Fenómenos viajeros

Silvia Carrillo Jiménez
silvia.carrillojimenez@gmail.com

Para muchas personas, un viaje es emocionante, sobre todo, el pensar en enajenarse de su realidad para encontrar y enfrentarse a espacios y experiencias nuevas. Emociones de unos e identidades de otros, que se conjugan para poder crear una impresión en la memoria, que haga que sea inminente la planeación de una nueva aventura a la brevedad.

Las nuevas tendencias se alejan del turismo de masas. Ese turista enajenado que busca que todo esté resuelto, que sólo quiere ver el mar y sentir la arena, aunque todavía existen, las tendencias se van a viajeros que están en la búsqueda de lo auténtico y diferente, el contacto con las comunidades, con las tradiciones, fiestas y gastronomía de la región que visitan.

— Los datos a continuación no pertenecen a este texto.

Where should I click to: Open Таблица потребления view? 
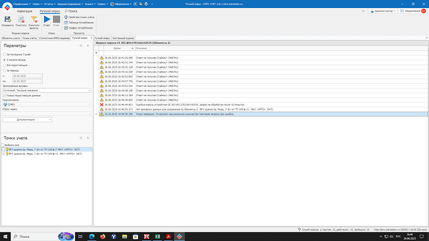(79, 23)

El verdadero punto complicado en esta ecuación es el encuentro con la tranquilidad y felicidad de turistas, y también residentes. Poder formular a través del turismo y los visitantes el apego al sitio de donde se es, ya que en teoría se revaloriza ante la valoración de la mirada del otro, quien muchas de las veces se maravilla ante lo ajeno. El que los locales no se sientan transgredidos o en un segundo plano ante autoridades que reciben a los visitantes y les conceden la mejor de las atenciones es de suma importancia, pues al final son los locales los que tienen muchas veces todo el contacto con nuestros visitantes, y si los ven como enemigos, es un problema gravísimo.

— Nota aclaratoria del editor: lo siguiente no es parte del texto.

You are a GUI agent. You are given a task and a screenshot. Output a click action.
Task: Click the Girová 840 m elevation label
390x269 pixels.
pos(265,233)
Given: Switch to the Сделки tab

Es necesario que primero los destinos estén ordenados y que sean valorados, cuidados y resguardados por los locales, son los primeros que podrán compartir experiencias in situ. Además de conservar y valorar lo auténtico de la región, nadie se desplaza distancias amplias para ver lo mismo que tiene en casa. Ante esta nueva llegada de las tendencias de las aventuras, y los encuentros con lo auténtico, es cuando entra a la batalla el marketing emocional, y es que no sólo somos seres emocionales, sino que las emociones son las que nos hacen tomar diferentes decisiones en la vida. El marketing actual sabe mucho del tema cuando se sumerge en la comercialización de un destino para promover una imagen que concuerde con los que añora el mercado en ese momento, y más ahora que somos una dream society y que, así como en su momento Maslow puso en su más alto rango a la autorrealización, de la misma manera la dream society indica como máximo alcance la conexión, con lo que el marketing emocional se concentra en hacernos conectar con el destino, el hacernos pensar o creer que vamos a poder ser felices y conectar con alguien más, y con el destino que nos acoge.

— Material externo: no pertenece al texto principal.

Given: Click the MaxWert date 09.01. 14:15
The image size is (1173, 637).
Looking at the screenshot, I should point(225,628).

Interesantemente, la reciprocidad es algo que también entra en esta pirámide, tenemos esa imperiosa necesidad de sentirnos parte, y al hacerlo nos sentimos agradecidos. En menos de una década el turismo de voluntariado se ha vuelto sumamente popular, viajamos a otros sitios, para construir casas, hacer una acción medioambiental. Y al final, seguramente esa acción se volverá mucho más significativa que si la hubiéramos realizado en casa, además de generar una derrama económica mayor, pues en general el turismo de voluntariado genera una derrama de dinero mayor que el turismo común. Sin embargo, estudios demuestran que el turismo de voluntariado con personas, sobre todo niños, genera mucha volatilidad y estrés en las emociones de los niños de las diferentes comunidades, pero para desgracia, son los que venden mejor. Es una de las fragilidades del turismo, dónde al cruzar una delgada línea se generan mayores daños que beneficios.

Las emociones y necesidad de conexión hacen que nos movamos grandes distancias y con esto hace que el turismo sea como siempre he considerado, uno de los más grande fenómenos sociales, culturales, económicos, ecológicos y, quizás, emocionales de nuestro tiempo.